■ **EXERCISE PROMPT**
Give back an exact copy of the lines in the records below, from the line that has "The height and width of the screenshot is (540, 720)." through the line that has "You are a computer-use agent. The width", and nothing besides.

■ **EXTRACTED MATERIAL**
________________________________________
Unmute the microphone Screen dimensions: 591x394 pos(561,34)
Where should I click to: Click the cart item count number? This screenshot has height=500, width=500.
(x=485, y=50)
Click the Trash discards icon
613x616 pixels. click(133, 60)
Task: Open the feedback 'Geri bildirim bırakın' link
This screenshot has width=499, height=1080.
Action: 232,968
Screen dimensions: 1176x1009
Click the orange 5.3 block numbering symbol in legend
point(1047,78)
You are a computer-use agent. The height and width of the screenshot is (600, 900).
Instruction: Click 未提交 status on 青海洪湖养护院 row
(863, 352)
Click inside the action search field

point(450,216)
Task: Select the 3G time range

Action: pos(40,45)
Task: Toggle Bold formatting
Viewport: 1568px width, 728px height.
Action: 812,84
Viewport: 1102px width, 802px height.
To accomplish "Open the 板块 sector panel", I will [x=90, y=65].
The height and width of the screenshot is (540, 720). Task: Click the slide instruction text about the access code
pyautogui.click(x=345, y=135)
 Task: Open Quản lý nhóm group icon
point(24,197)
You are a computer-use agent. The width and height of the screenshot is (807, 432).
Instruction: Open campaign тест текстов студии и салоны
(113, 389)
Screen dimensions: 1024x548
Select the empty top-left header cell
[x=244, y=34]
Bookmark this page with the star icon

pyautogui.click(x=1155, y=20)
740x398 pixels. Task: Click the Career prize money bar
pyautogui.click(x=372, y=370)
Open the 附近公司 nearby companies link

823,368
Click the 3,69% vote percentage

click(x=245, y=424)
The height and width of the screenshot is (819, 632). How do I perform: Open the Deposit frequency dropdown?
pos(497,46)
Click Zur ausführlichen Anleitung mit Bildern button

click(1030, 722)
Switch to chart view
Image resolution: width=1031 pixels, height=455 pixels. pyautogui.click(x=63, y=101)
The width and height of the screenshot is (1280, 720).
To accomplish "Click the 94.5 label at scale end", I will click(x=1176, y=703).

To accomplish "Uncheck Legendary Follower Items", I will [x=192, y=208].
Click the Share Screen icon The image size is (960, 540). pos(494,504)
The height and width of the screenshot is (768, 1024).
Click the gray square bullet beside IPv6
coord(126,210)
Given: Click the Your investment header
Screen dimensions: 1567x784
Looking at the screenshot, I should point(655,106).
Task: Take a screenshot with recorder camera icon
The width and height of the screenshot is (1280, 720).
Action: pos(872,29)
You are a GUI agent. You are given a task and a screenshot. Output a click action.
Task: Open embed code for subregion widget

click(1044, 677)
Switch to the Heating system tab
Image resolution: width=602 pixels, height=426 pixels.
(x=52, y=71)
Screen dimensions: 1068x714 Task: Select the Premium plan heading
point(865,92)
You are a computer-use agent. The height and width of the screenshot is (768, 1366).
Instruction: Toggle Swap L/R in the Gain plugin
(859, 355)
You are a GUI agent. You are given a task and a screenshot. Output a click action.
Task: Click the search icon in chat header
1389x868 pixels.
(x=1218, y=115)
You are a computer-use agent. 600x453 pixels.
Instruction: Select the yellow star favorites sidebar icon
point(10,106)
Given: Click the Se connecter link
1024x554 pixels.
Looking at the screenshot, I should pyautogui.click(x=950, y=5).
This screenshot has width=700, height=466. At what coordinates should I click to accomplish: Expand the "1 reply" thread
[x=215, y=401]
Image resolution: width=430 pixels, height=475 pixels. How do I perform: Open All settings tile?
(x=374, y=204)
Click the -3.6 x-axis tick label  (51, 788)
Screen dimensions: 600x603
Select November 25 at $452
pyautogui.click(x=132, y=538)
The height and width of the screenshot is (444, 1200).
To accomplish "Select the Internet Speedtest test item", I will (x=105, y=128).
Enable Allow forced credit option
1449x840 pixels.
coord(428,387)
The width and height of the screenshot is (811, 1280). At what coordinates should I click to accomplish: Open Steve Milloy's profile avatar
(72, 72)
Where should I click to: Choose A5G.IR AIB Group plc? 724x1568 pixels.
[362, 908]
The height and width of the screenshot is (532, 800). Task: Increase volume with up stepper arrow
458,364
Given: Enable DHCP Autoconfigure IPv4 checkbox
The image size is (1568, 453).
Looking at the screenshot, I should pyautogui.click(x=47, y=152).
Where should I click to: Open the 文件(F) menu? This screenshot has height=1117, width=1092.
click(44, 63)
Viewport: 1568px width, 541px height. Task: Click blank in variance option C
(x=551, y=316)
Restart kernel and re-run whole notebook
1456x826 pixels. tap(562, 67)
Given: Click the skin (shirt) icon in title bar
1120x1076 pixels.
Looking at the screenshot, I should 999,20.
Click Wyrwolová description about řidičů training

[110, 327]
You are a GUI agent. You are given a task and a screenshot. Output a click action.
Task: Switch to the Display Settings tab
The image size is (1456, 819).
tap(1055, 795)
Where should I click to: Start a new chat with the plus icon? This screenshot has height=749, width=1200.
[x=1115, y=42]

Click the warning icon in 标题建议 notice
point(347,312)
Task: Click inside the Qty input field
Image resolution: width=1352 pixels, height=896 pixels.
________________________________________
■ **RESULT OF THIS TASK**
The height and width of the screenshot is (540, 720). Task: Click the slide instruction text about the access code
pyautogui.click(x=345, y=135)
 Task: Open Quản lý nhóm group icon
point(24,197)
You are a computer-use agent. The width and height of the screenshot is (807, 432).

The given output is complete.